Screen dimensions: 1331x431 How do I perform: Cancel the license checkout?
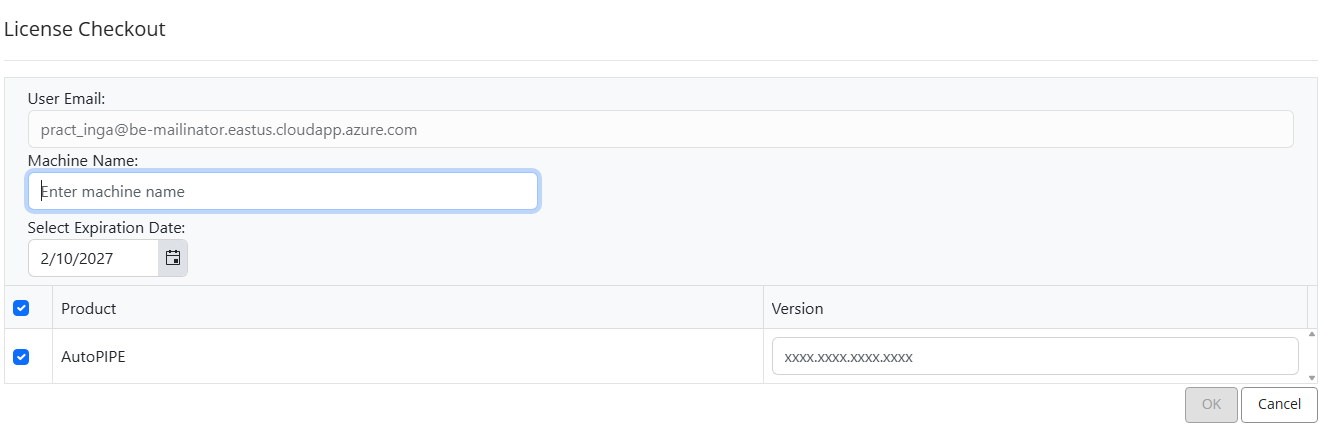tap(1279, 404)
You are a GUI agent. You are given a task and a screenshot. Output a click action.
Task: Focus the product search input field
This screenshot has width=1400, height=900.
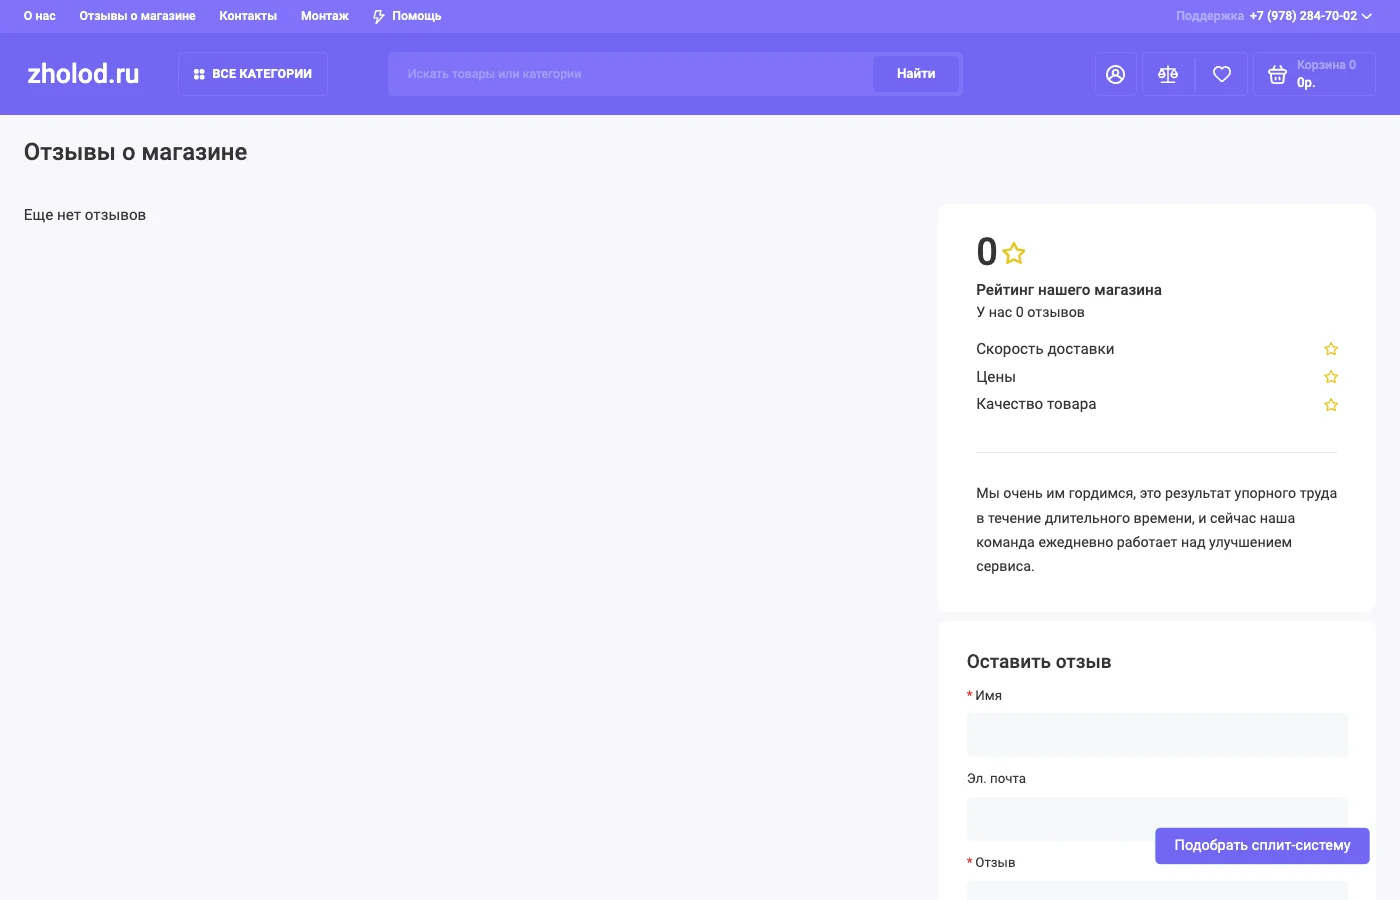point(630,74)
# # # # #
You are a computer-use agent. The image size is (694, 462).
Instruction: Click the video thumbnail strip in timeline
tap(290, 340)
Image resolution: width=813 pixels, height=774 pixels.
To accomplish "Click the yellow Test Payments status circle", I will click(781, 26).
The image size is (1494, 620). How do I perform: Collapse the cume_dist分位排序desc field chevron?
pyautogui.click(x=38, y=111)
# # # # #
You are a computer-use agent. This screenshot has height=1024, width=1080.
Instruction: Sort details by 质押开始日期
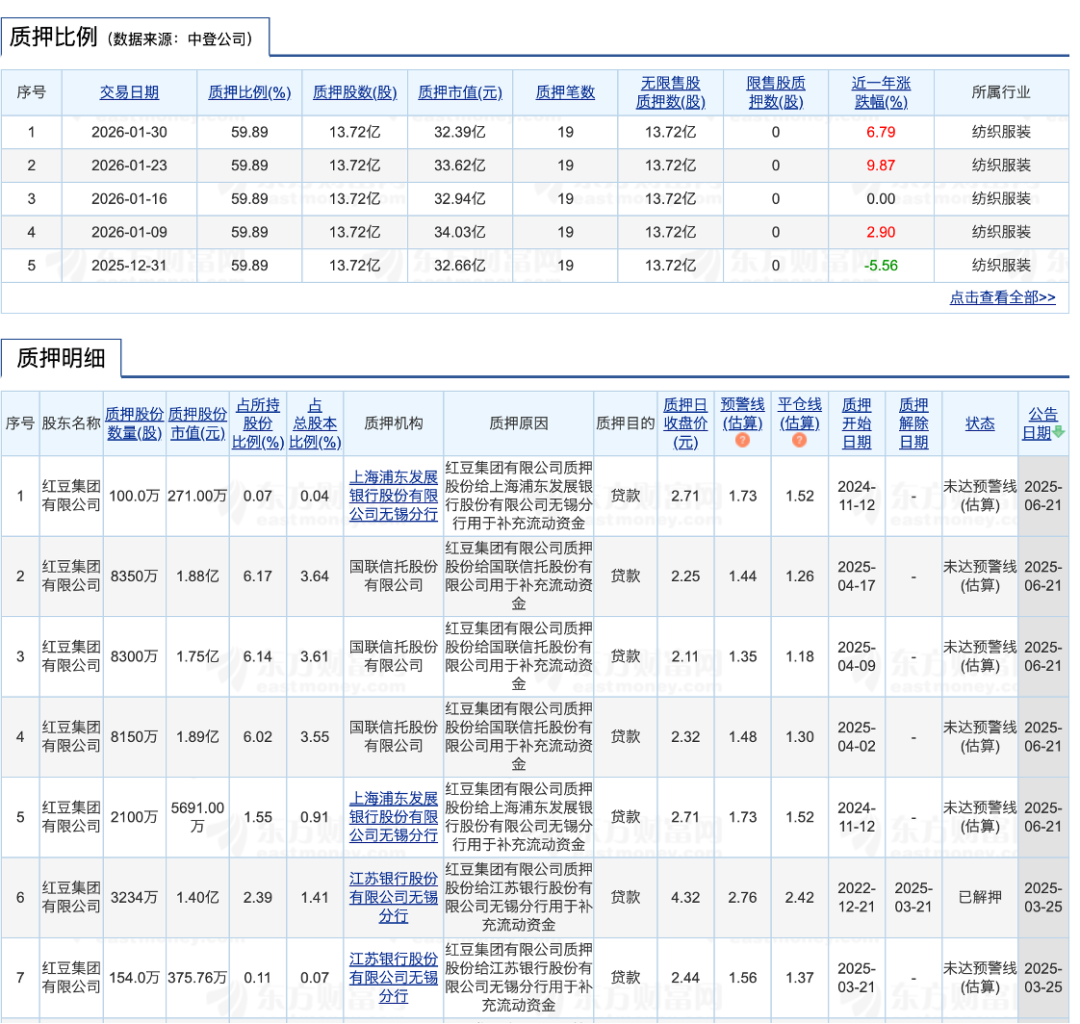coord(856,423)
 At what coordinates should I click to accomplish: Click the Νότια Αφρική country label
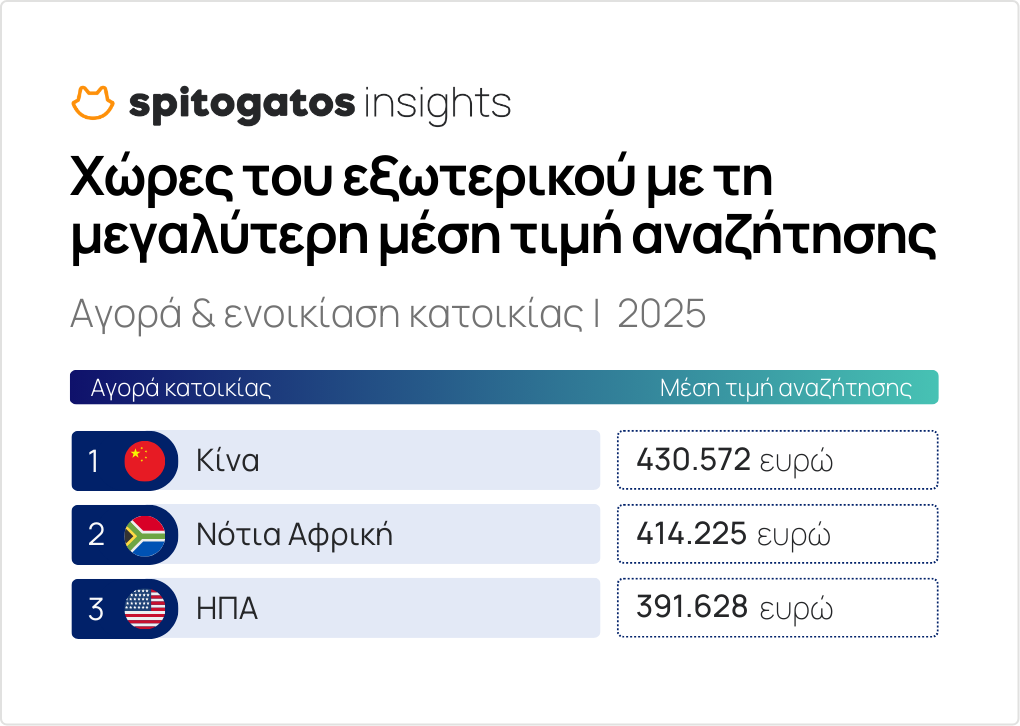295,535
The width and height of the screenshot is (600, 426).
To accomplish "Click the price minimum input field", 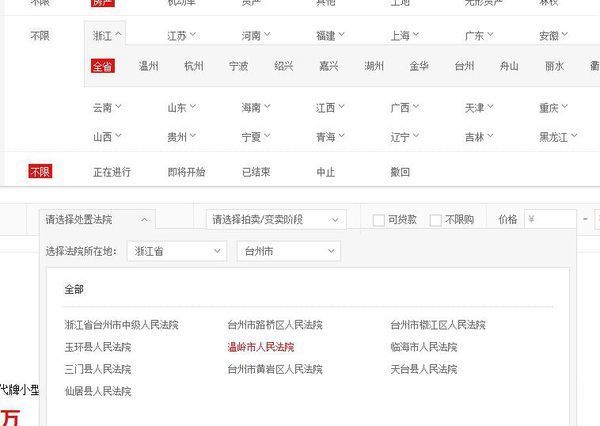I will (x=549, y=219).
# # # # #
Could you copy out every line in the material above that contains the string "computer"?

You are a computer-use agent. The image size is (694, 462).
You are a computer-use agent. This screenshot has height=1024, width=1080.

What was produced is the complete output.